Avv. Luigi Parenti di Roma: «Risarcimento in caso di infortunio in home working: solo se esiste prova certa del nesso tra incidente e attività lavorativa»

avv. luigi parenti
Avv. Luigi Parenti

Lo smart working è diventato una modalità di lavoro particolarmente diffusa negli ultimi tempi: secondo gli ultimi dati statistici attualmente quasi il 40% dei lavoratori dei settori sia pubblici sia privati opera da casa. Ma cosa succede se il lavoratore subisce un infortunio nella propria abitazione mentre sta lavorando? E, soprattutto, ha diritto a un riconoscimento in caso di danno fisico? Lo chiediamo all’avv. Luigi Parenti, titolare dello storico studio legale di Roma e di una sede a Milano, che svolge assistenza legale ad ampio raggio in ogni branca del diritto, sia civile sia penale, annoverando competenze specialistiche anche nel settore amministrativo e tributario.

«Ad oggi – spiega – mancano esaustive regolamentazioni in tema di sicurezza, orario, diritto alla disconnessione: dobbiamo dire che lo smart working è una modalità particolare che non è stata molto considerata nei tempi passati e tantomeno è stato contemplato il verificarsi di un infortunio in tale circostanza. Mi torna alla mente un caso del settembre del 2020 in cui una lavoratrice di Treviso, occupata a prestare lavoro in smart working, inciampò rovinosamente sulle scale della propria abitazione riportando considerevoli danni fisici».

Un caso che ha aperto nuovi scenari legislativi in quanto la signora affermò di essere caduta mentre era intenta a risolvere un problema lavorativo, interloquendo al telefono con una collega. L’INAIL inizialmente non riconobbe l’infortunio sul lavoro e respinse la richiesta di indennizzo, ma a fronte del ricorso amministrativo della lavoratrice per il riesame della pratica e la catalogazione della vicenda come infortunio collegato ad attività lavorativa, riconobbe il nesso di causalità tra evento dannoso e mansioni lavorative e consentì che venissero riconosciuti alla donna i giorni di malattia, un risarcimento di 20mila euro e visite e terapie gratuite per 10 anni.
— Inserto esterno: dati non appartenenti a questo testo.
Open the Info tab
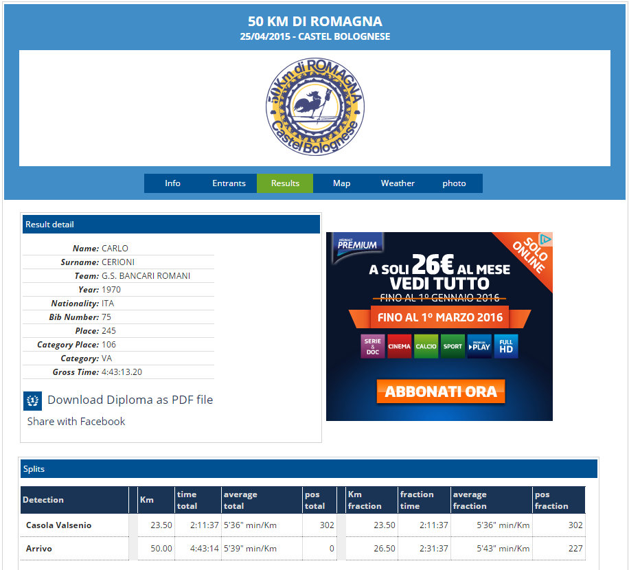The height and width of the screenshot is (570, 629). point(172,183)
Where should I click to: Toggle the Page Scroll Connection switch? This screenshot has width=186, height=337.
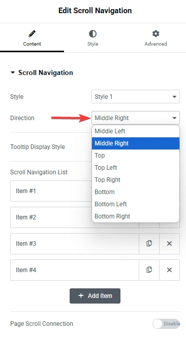[x=166, y=324]
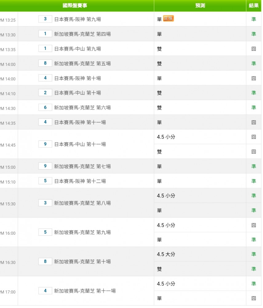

«Si tratta di un caso storico che sicuramente fungerà da riferimento e da precedente per tutti quei lavoratori che sempre più numerosi si vedono costretti a lavorare dalla propria abitazione. L’incidente di questa persona è stato riconosciuto dall’INAIL poiché la lavoratrice è riuscita a provare la stretta correlazione tra infortunio e attività lavorativa, ma ciascuna situazione va valutata caso per caso».

Provare che l’infortunio è avvenuto durante l’attività lavorativa spetta, quindi, al lavoratore, ma la materia è complessa e in divenire.

«Noi avvocati siamo in attesa di una regolamentazione precisa da parte del Governo per quanto riguarda il telelavoro, le modalità di svolgimento e gli orari. Saranno sicuramente varate delle norme perché il lavoro da casa è sempre più una realtà consolidata che ha bisogno di leggi chiare. Proprio perché non esistono norme, il ruolo dell’avvocato è fondamentale in quanto permette al lavoratore di ricevere un’assistenza puntuale e nel contempo lo richiama a un comportamento etico e trasparente. Ciò vuol dire chiarire col proprio assistito le vere dinamiche dell’incidente e pretendere una prova formale e rigorosa che dimostri che l’evento è avvenuto perché si trovava in ambito lavorativo. È necessario, quindi, il nesso di causalità: in caso contrario è inutile fare ricorso, perché il giudice in assenza di prove certe potrebbe rigettare la richiesta».